Summary on Deep Neuroethology of a Virtual Rodent by Josh Merel et. al.
Introduction
In this post I have tried to point out the key ideas presented in the paper Deep Neuroethology of a Virtual Rodent Josh Merel et. al.. Anyone looking for a quick glimps on this paper to refreash previous read, would be an ideal audience.
This is also part of a paper review assignment of the course CSE6369.
Thank you for taking the time to read this summary! ❤
Summary of the Paper
Can a Neuroscientist Understand a Virtual Rodent
This paper tries to facilitates grounded collaborations between deep reinforcement learning and motor neuroscience. Find connections/similarities between the behavior of a simulated intelligence and a corresponding physical entity. The four key stages are described as below:
Design a realistic agent with features closely resembling the physical entity.
- Data and measurements taken from real laboratory rat cadavers (Appdx 1). 38 controllable degrees of freedom. Multiple segments which are controlled by tendons that co-activate multiple joints.
- Equipped with vision sensor (Egocentric RGB camera), Proprioceptive Sensors , Tactile sensors, Kinematics sentors.
Train the agent on several tasks.
- Four tasks. Gaps run, maze forage, bowl escape and two-tap.
- Learning Model is shown in the following figure.
Analysis the behavior and neural activities of the agent.

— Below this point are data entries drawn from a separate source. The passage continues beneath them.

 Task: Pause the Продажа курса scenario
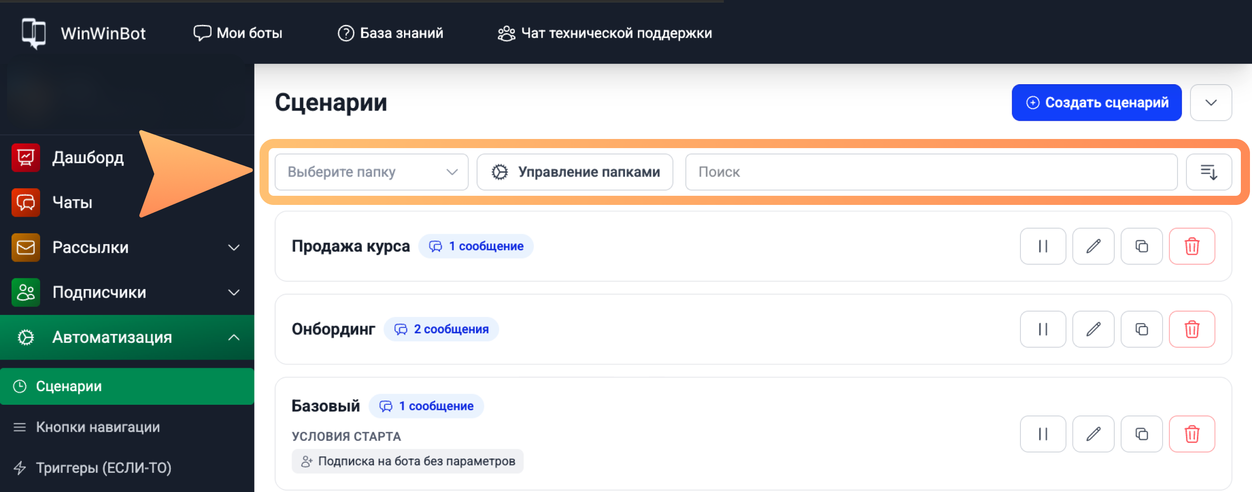[1043, 247]
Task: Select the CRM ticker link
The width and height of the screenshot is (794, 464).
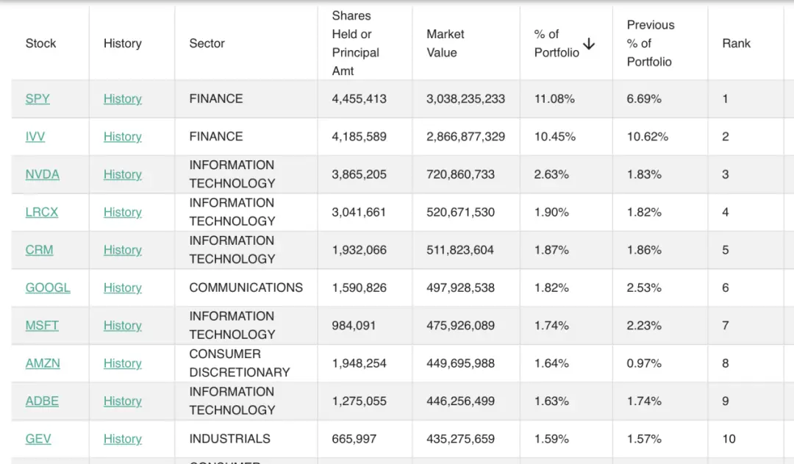Action: click(39, 250)
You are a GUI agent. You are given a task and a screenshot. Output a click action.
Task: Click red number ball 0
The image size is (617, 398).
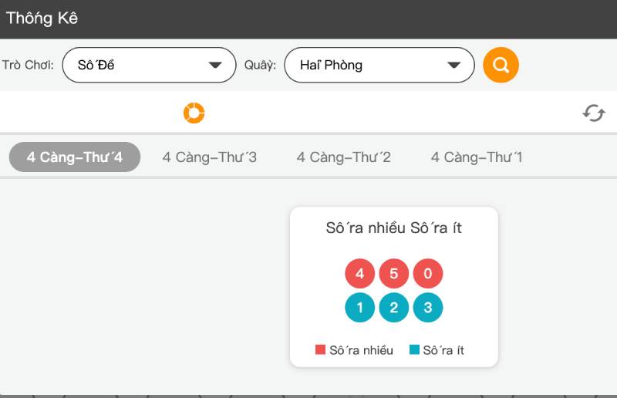pos(428,274)
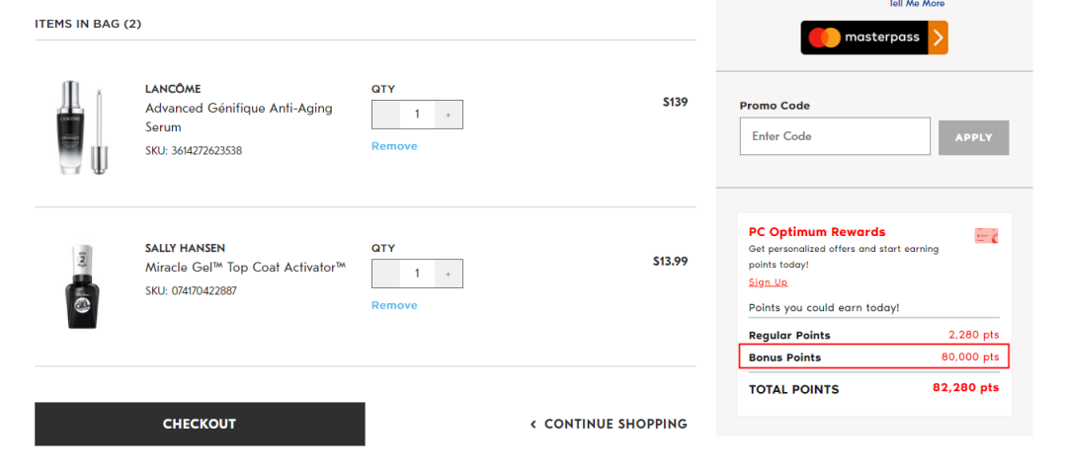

- Agent learned to adapt similar movements in a selective manner for different tasks, suggesting that the agent exhibited a form of behavioral flexibility.
- The feature encoding of policy networks was somewhat consistent with the emergence of a hierarchy of behavioral abstraction.
- Up to some extent, behavioral representations are re-used. When equipped with lower-capacity learning models, animals must rely on a smaller, shared behavioral representation across tasks.
- A nested time-scale learning model, where the core layer (low frequency) transforms sensory information into a contextual signal in a task-specific manner. This signal then modulates activity in the policy (high frequency) toward different trajectories that generate appropriate behaviors in a more task-independent fashion.
- Overlaps with common intuition, I think. Can be analogous to the comparison between being paralyzed and autism (maybe).
Draw possible analogies with the behavior of the corresponding physical entity.
- The exact kinematics of the virtual rodent’s behaviors did not exactly match those observed in real rats, they did reproduce unexpected features. Stride frequency of the virtual rodent during galloping matches that observed in rats.
- Sequential activity hints at an acknowledged mechanism for the rodent’s behavioral production.
- The ablation study of core and policy layer seems to be intuitive.
Ending Thoughts
- What I loved about the paper
- This approach is very promising in the sense that it aims to explain the functionality of an AI brain in terms of biological ethology.
- The proof of nested time-scale concept within the presented model is amazing.
- Criticism
- Simplicity of the Experimental Setup: While watching the videos, the virtual rodent is locked onto the single task as if that is the only thing that exists in its world.
- Simplicity of the Tasks: This model does not address the situations when there are no explicit rewards for completing a task.